**Set problem**
Please format the rows below as a JSON list of strings, with one string for each line and no entries for blank lines.

**Dataset extract**
════
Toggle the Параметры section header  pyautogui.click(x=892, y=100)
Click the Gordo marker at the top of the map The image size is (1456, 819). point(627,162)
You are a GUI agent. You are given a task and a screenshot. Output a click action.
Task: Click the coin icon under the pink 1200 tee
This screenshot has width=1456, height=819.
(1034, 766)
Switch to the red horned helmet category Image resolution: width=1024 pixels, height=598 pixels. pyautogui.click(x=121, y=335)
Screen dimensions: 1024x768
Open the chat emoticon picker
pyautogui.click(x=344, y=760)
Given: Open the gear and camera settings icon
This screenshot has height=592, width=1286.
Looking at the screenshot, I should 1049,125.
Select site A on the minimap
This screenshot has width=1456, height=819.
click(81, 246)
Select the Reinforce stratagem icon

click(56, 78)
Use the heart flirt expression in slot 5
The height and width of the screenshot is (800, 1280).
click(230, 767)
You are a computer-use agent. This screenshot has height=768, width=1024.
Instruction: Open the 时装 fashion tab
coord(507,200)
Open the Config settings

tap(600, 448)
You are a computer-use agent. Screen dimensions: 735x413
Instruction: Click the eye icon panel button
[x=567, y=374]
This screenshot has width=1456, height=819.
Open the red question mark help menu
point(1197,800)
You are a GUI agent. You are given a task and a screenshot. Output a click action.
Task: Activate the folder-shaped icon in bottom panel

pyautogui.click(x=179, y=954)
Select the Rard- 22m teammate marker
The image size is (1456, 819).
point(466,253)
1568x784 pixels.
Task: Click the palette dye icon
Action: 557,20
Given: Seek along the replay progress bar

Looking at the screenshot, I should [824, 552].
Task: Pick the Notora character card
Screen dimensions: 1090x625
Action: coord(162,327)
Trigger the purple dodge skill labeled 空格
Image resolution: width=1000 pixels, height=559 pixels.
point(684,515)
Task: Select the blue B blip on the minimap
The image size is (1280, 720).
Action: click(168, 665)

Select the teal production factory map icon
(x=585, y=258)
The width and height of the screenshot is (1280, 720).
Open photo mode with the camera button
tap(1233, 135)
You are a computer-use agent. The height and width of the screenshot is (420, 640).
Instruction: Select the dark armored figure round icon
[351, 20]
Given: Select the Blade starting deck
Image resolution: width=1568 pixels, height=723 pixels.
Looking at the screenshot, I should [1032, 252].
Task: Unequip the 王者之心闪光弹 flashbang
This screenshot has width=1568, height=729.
════
**Answer in full**
[
  "Toggle the Параметры section header  pyautogui.click(x=892, y=100)",
  "Click the Gordo marker at the top of the map The image size is (1456, 819). point(627,162)",
  "You are a GUI agent. You are given a task and a screenshot. Output a click action.",
  "Task: Click the coin icon under the pink 1200 tee",
  "This screenshot has width=1456, height=819.",
  "(1034, 766)",
  "Switch to the red horned helmet category Image resolution: width=1024 pixels, height=598 pixels. pyautogui.click(x=121, y=335)",
  "Screen dimensions: 1024x768",
  "Open the chat emoticon picker",
  "pyautogui.click(x=344, y=760)",
  "Given: Open the gear and camera settings icon",
  "This screenshot has height=592, width=1286.",
  "Looking at the screenshot, I should 1049,125.",
  "Select site A on the minimap",
  "This screenshot has width=1456, height=819.",
  "click(81, 246)",
  "Select the Reinforce stratagem icon",
  "click(56, 78)",
  "Use the heart flirt expression in slot 5",
  "The height and width of the screenshot is (800, 1280).",
  "click(230, 767)",
  "You are a computer-use agent. This screenshot has height=768, width=1024.",
  "Instruction: Open the 时装 fashion tab",
  "coord(507,200)",
  "Open the Config settings",
  "tap(600, 448)",
  "You are a computer-use agent. Screen dimensions: 735x413",
  "Instruction: Click the eye icon panel button",
  "[x=567, y=374]",
  "This screenshot has width=1456, height=819.",
  "Open the red question mark help menu",
  "point(1197,800)",
  "You are a GUI agent. You are given a task and a screenshot. Output a click action.",
  "Task: Activate the folder-shaped icon in bottom panel",
  "pyautogui.click(x=179, y=954)",
  "Select the Rard- 22m teammate marker",
  "The image size is (1456, 819).",
  "point(466,253)",
  "1568x784 pixels.",
  "Task: Click the palette dye icon",
  "Action: 557,20",
  "Given: Seek along the replay progress bar",
  "Looking at the screenshot, I should [824, 552].",
  "Task: Pick the Notora character card",
  "Screen dimensions: 1090x625",
  "Action: coord(162,327)",
  "Trigger the purple dodge skill labeled 空格",
  "Image resolution: width=1000 pixels, height=559 pixels.",
  "point(684,515)",
  "Task: Select the blue B blip on the minimap",
  "The image size is (1280, 720).",
  "Action: click(168, 665)",
  "Select the teal production factory map icon",
  "(x=585, y=258)",
  "The width and height of the screenshot is (1280, 720).",
  "Open photo mode with the camera button",
  "tap(1233, 135)",
  "You are a computer-use agent. The height and width of the screenshot is (420, 640).",
  "Instruction: Select the dark armored figure round icon",
  "[351, 20]",
  "Given: Select the Blade starting deck",
  "Image resolution: width=1568 pixels, height=723 pixels.",
  "Looking at the screenshot, I should [1032, 252].",
  "Task: Unequip the 王者之心闪光弹 flashbang",
  "This screenshot has width=1568, height=729."
]